Puppets are for children:
Children relate to puppets from their
earliest years because they are used to
making inanimate characters come to
life. Children are puppeteers themselves
from the first time they pick up a shoe,
a squeezed-out half orange or a
hairbrush and make it move and talk.
Toys and dolls take an active role in
children's play. They laugh and talk and
argue. They try on personalities and take
them off again. The child makes her doll
move-she is the puppeteer. She scolds
her doll in the stern but loving voice
of a mother-she is an actor. She makes
her doll stamp its foot and then laughs
at the effect-she is the audience. After
this early experience a child recognizes
puppets as legitimate and natural.
The puppet can be whatever the puppeteer
and the child make it. It can be the
child's friend without demanding
something in return. It can be a clown.
It can be naughty and get into trouble
without hurting anyone. It can say what
the child thinks, feel what the child
feels and share a child's sadness. It
can show a child who knows poverty,
hunger, war and loss that there can also
be joy and love and a happy ending. A
puppet can tell a child who rarely hears
it that he is loved.

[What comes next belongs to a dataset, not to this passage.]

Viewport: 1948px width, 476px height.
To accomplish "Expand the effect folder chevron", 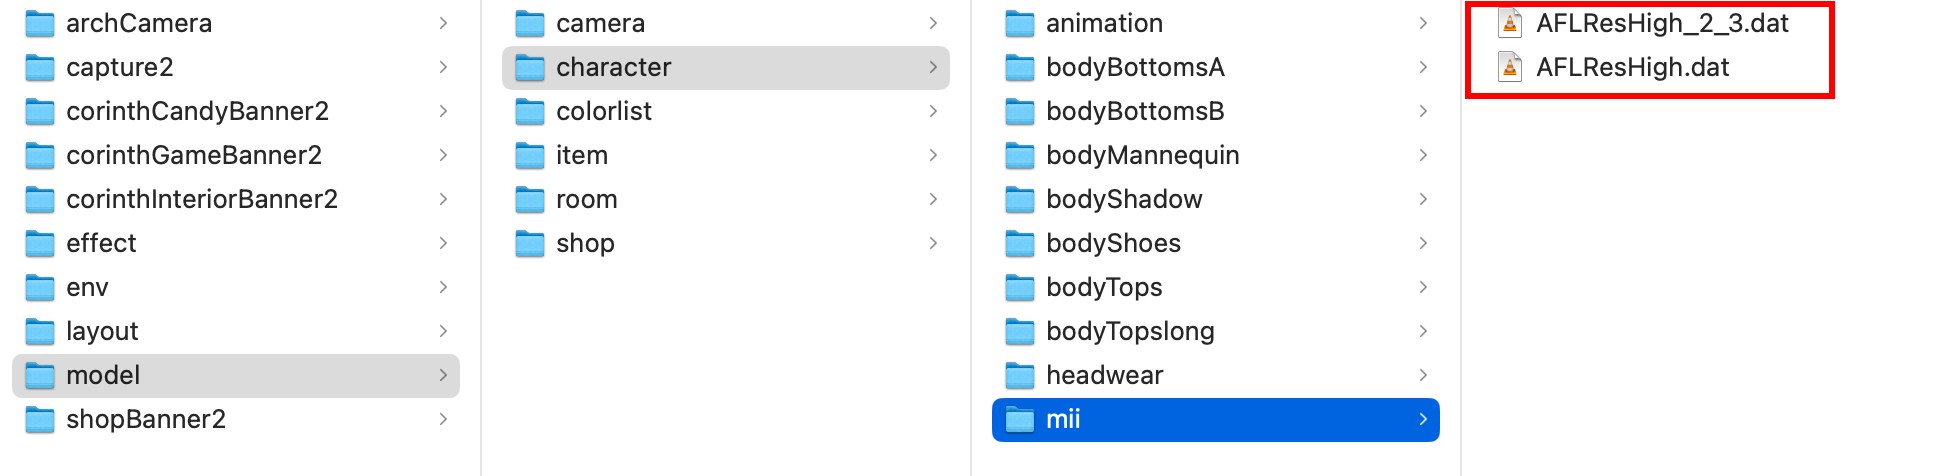I will pos(443,243).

A puppet can show a
child that her father or mother can also
be sad, and it can demonstrate the value
of love, the futility of quarrel and the
benefit of cooperation and support.

Puppets are for adults:
Despite the special relationship between
puppets and children, puppets also speak
to adults. The roots of puppetry are
deeply connected with mystery, symbolism
and religion. The earliest adventure
stories were instructional, advising
people on the right way to live.
Traditional puppet stories from India,
Indonesia, Japan and Eastern Europe have
been devised for and watched by adults.